Massachusetts Democratic Senator Elizabeth Warren joined some other progressive lawmakers on Monday by criticizing a new proposed coronavirus economic stimulus bill.

Both Republican and Democratic lawmakers have been working on a new relief bill which is estimated to cost roughly $908 billion dollars. The proposal currently does not have a provision for sending direct payments to eligible Americans like the CARES Act, which was signed into law in March. While some members of Congress have described the new proposal as a compromise between Democrats and Republicans, Warren said she was concerned that the bill would not provide enough relief.

"I am very worried that the dollar amount is too low, people need help," Warren told reporters Monday. "Folks who've been getting an extra $600 of unemployment relief are barely making it. Cutting that in half, does not make their lives easier."

"Direct checks are an excellent way to get money into the hands of people who desperately need it," Warren said.

Warren's comments reflected those of some other progressive Democrats. Vermont Senator Bernie Sanders criticized the proposal during a Monday interview with CNN's Jake Tapper because "it does not address the economic crisis facing tens of millions of families in this country."

"This proposal does not include that $1,200 direct payment per individual and $500 for kids that we desperately need in order to put working families back on their feet," Sanders said. "It would be a real help. We don't have it. I'm gonna fight to see that we get that included."

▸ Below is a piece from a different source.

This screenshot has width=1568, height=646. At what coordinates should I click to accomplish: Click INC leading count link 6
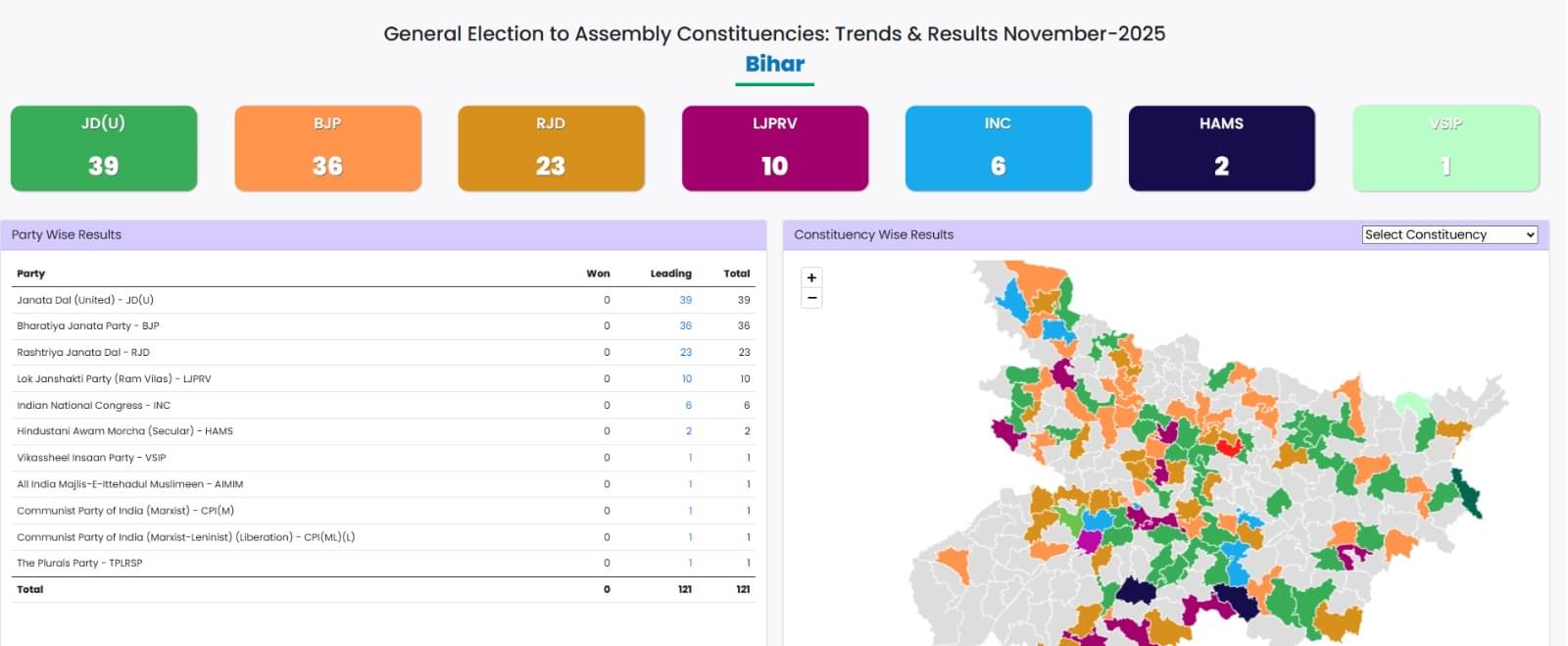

elizabeth warren wants better stimulus package
Massachusetts Senator Elizabeth Warren expressed worries that a new coronavirus economic stimulus package put together by Republicans and Democrats would not provide enough assistance directly to Americans. Amanda Sabga/AFP/Getty

Although the details of the relief package have yet to be released by lawmakers, the proposal would seek to fund the Paycheck Protection Program with $300 billion for small business loans. Unemployment benefits would also be increased by $300 per week, which is half the amount they were increased by under the CARES Act. In a Friday tweet, New York Representative Alexandria Ocasio-Cortez emphasized her opinion that direct assistance was vital.

"COVID relief needs to directly help everyday people," Ocasio-Cortez tweeted. "People need stimulus checks & UI (unemployment insurance)."

COVID relief needs to directly help everyday people.

People need stimulus checks & UI.

— Alexandria Ocasio-Cortez (@AOC) December 4, 2020

Progressive Democrats are not the only ones expressing concerns about the new proposal. In an interview with Politico published Monday, Missouri Republican Senator Josh Hawley said he had urged President Donald Trump to veto any bill that did not include direct payments.

"Working families and individuals ought to be first for Covid relief," Hawley said, "and then we'll talk about everything else."

Democrats may have an uphill battle in adding a second round of stimulus checks to the new proposal. Republicans hold the majority in the U.S. Senate with 53 seats while Democrats currently hold 45 seats. Both sides have indicated a desire to pass the new proposal before the Congress adjourns for its yearly scheduled winter recess in December.

However, some Republicans have warned that more direct assistance may have to wait until after President-elect Joe Biden takes office in January. "There may be a stimulus check," Louisiana Republican Senator Bill Cassidy said during a Sunday interview, "but that would be a different piece of legislation."

Biden said Friday that he believed sending direct assistance to payments may still be "in play," but declined to divulge further details. Newsweek reached out to Biden's transition teams for comment.